|U.S. State Secretary Antony Blinken / AP-Yonhap|
Tanker seizure, frozen asset issues with Iran getting complicated
By Do Je-hae
Washington's negative stance about easing sanctions on Iran, including those covering about $7 billion in Iranian funds frozen in Korean banks, is likely to make it harder for Seoul to resolve the issue of a Korean tanker seized by Tehran, as resolving the financial issue is believed to be a priority in getting it released.
During an appearance at the House Foreign Relations Committee Wednesday, U.S. Secretary of State Antony Blinken dismissed some media reports that part of the funds at the Korean banks could be released. "Unless and until Iran comes back into compliance, they won't be getting that relief and the report you referred to is simply incorrect," Blinken said.
His remarks came amid rising tension between the U.S. and Iran over a nuclear deal and Iran's call for the lifting of sanctions.
Under the circumstances, the remarks from the top U.S. diplomat are seen as aggravating the dilemma faced by Seoul, which has sought to resolve the issue of the frozen assets, one of the biggest obstacles to bilateral relations.

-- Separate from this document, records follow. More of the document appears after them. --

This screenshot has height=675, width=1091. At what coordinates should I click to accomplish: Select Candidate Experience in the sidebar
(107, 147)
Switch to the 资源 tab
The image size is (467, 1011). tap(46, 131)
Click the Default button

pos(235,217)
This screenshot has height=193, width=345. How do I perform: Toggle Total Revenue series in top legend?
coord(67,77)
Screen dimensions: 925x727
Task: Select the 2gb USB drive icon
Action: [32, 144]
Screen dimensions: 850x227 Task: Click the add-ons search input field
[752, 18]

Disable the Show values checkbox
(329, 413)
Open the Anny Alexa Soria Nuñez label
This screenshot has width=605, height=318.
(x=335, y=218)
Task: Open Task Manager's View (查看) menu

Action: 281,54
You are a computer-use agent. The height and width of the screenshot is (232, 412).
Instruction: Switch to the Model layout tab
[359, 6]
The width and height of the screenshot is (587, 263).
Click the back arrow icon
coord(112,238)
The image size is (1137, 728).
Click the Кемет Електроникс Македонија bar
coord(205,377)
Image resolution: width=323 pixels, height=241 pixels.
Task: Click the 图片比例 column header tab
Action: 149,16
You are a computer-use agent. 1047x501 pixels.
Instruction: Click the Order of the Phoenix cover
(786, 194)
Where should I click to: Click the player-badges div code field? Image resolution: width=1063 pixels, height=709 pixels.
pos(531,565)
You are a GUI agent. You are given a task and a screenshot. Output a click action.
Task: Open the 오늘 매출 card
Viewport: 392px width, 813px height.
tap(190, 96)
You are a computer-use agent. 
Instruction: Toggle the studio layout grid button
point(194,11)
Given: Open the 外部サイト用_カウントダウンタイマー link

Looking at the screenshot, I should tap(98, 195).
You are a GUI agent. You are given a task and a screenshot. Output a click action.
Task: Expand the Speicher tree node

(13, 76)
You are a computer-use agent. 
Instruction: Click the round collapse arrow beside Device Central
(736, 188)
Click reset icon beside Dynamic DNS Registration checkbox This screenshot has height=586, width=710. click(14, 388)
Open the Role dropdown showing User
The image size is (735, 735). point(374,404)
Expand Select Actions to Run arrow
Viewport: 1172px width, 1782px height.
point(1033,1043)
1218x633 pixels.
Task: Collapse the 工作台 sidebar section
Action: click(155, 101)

Earlier this year, a Korean tanker and its crew members were seized by Tehran.
Currently, the $7 billion from oil sales by Iran are being held in the two banks due to the U.S. sanctions.
The Ministry of Foreign Affairs has tried to resolve the issue with Iran through active diplomacy, with First Vice Minister Choi Jong-kun visiting the country in January.
Foreign Minister Chung Eui-yong also spoke with Iranian Minister of Foreign Affairs Mohammad Javad Zarif, Feb. 24, and underlined Seoul's efforts for progress on outstanding bilateral issues, such as the frozen assets and the release of the Korean vessel and its captain, who is also still being held by Tehran despite the release of his crewmembers.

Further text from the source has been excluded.